Vi avevamo parlato non più di una settimana fa del panico creatosi al Viminale a causa della direttiva europea 2008/115/CE del 16 dicembre 2008, ovvero la "direttiva rimpatri" che cozza palesemente con la legge italiana sull'immigrazione.

Alle parole imbarazzate del sottosegretario alla giustizia Mantovano ("Comunque al Viminale è in corso uno studio sulla portata della direttiva e sulle sue conseguenze sul meccanismo delle espulsioni e sul profilo penale della mancata osservanza del divieto di espulsione") è seguito un silenzio ancor più imbarazzante da parte dell'intera squadra di governo.
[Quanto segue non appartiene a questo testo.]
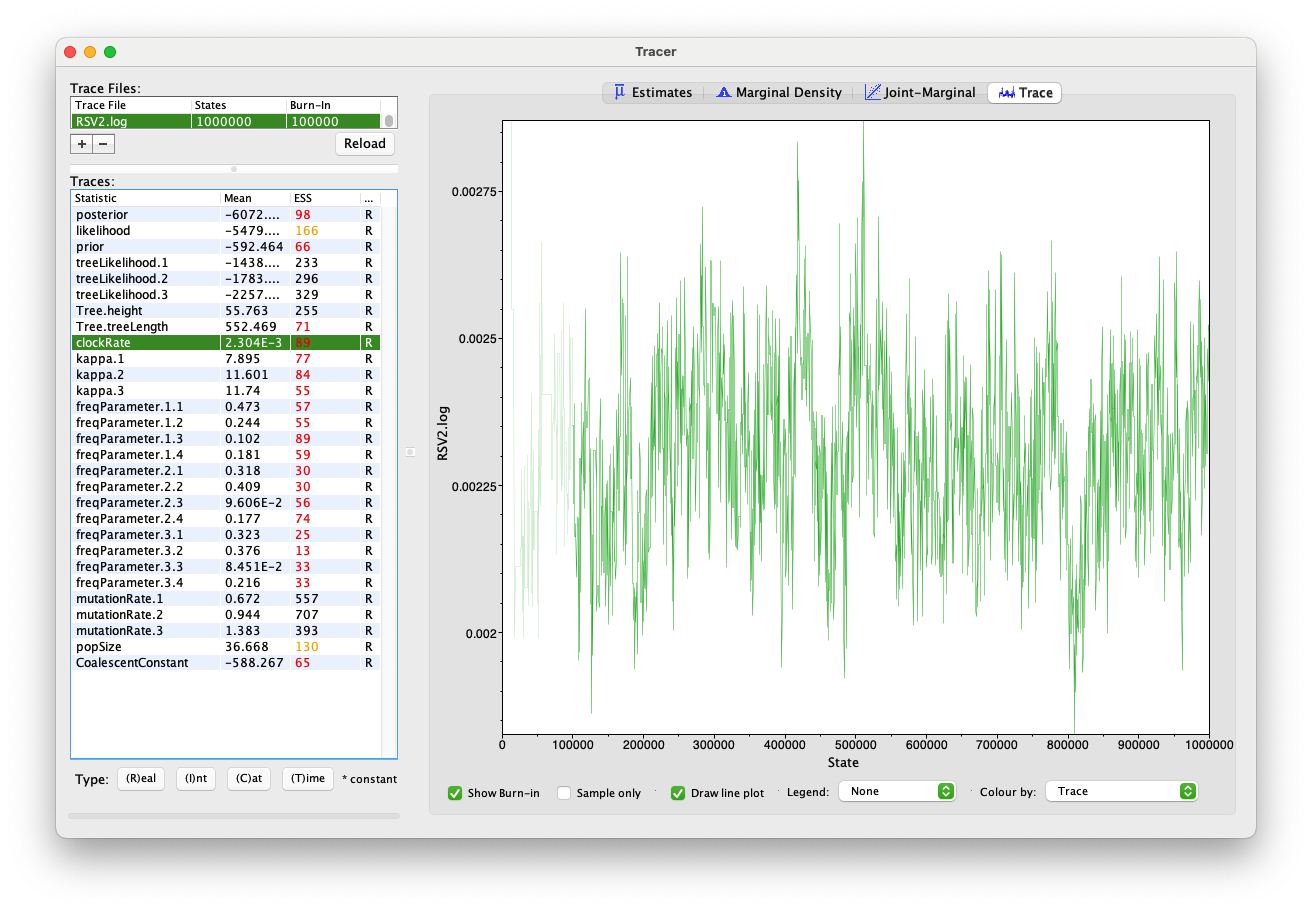Open the Legend dropdown set to None
The width and height of the screenshot is (1312, 912).
coord(897,791)
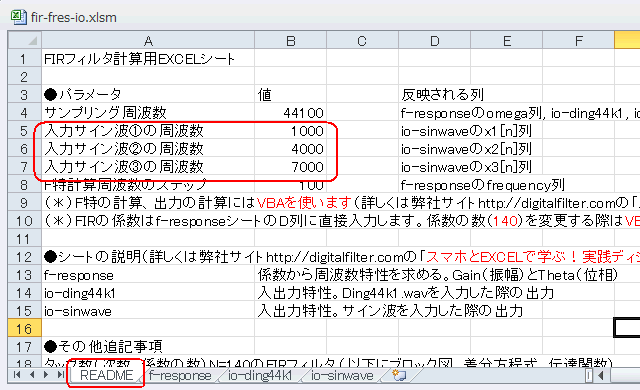Jump to the last sheet tab with the navigation arrow

coord(60,375)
I giudici di Torino e Firenze avevano già scelto la loro linea, disapplicando la legge italiana per contrasto con la direttiva europea: diversa è stata la decisione del Tribunale di Milano, che non solo ha deciso di sospendere il procedimento in corso nei confronti di un cittadino senegalese, ma constatando la non possibile coesistenza della direttiva con la legge ha mandato il tutto alla Corte di Giustizia Europea.

Immagine|Flickr

Secondo il tribunale la Bossi-Fini

in conseguenza della pura e semplice inosservanza dell’ordine di allontanamento emanato da un’autorità amministrativa nella procedura di rimpatrio, finisce per eludere completamente le garanzie imposte dalla direttiva europea, consentendo in pratica che lo straniero possa essere privato della propria libertà personale in forza di un titolo formalmente distinto dal 'trattenimento', per periodi in ipotesi più lunghi di quelli massimi consentiti dalla direttiva (18 mesi), e a condizioni diverse da quelle tassativamente prescritte.

Ricordiamo che la legge degli ex amiconi di Lega e Fli punisce con pene da 1 a 5 anni lo straniero irregolare sul territorio. Il tribunale di Milano ha deciso di prendere una strada diversa da Firenze e Torino in quanto ha considerato che

tale valutazione di incompatibilità non discende tout court dal dato letterale della direttiva, bensì da un'argomentazione che fa leva sul principio dell'effetto utile (tutela della libertà personale dello straniero) perseguito dalla direttiva

Quindi decisione sul caso di un ragazzo senegalese sospesa e atti spediti alla Corte di giustizia dell’Ue per fare chiarezza sulla corretta interpretazione da parte dell’Italia della direttiva europea.

L'inizio della fine per la legge tanto voluta e urlata da Bossi Maroni e soci?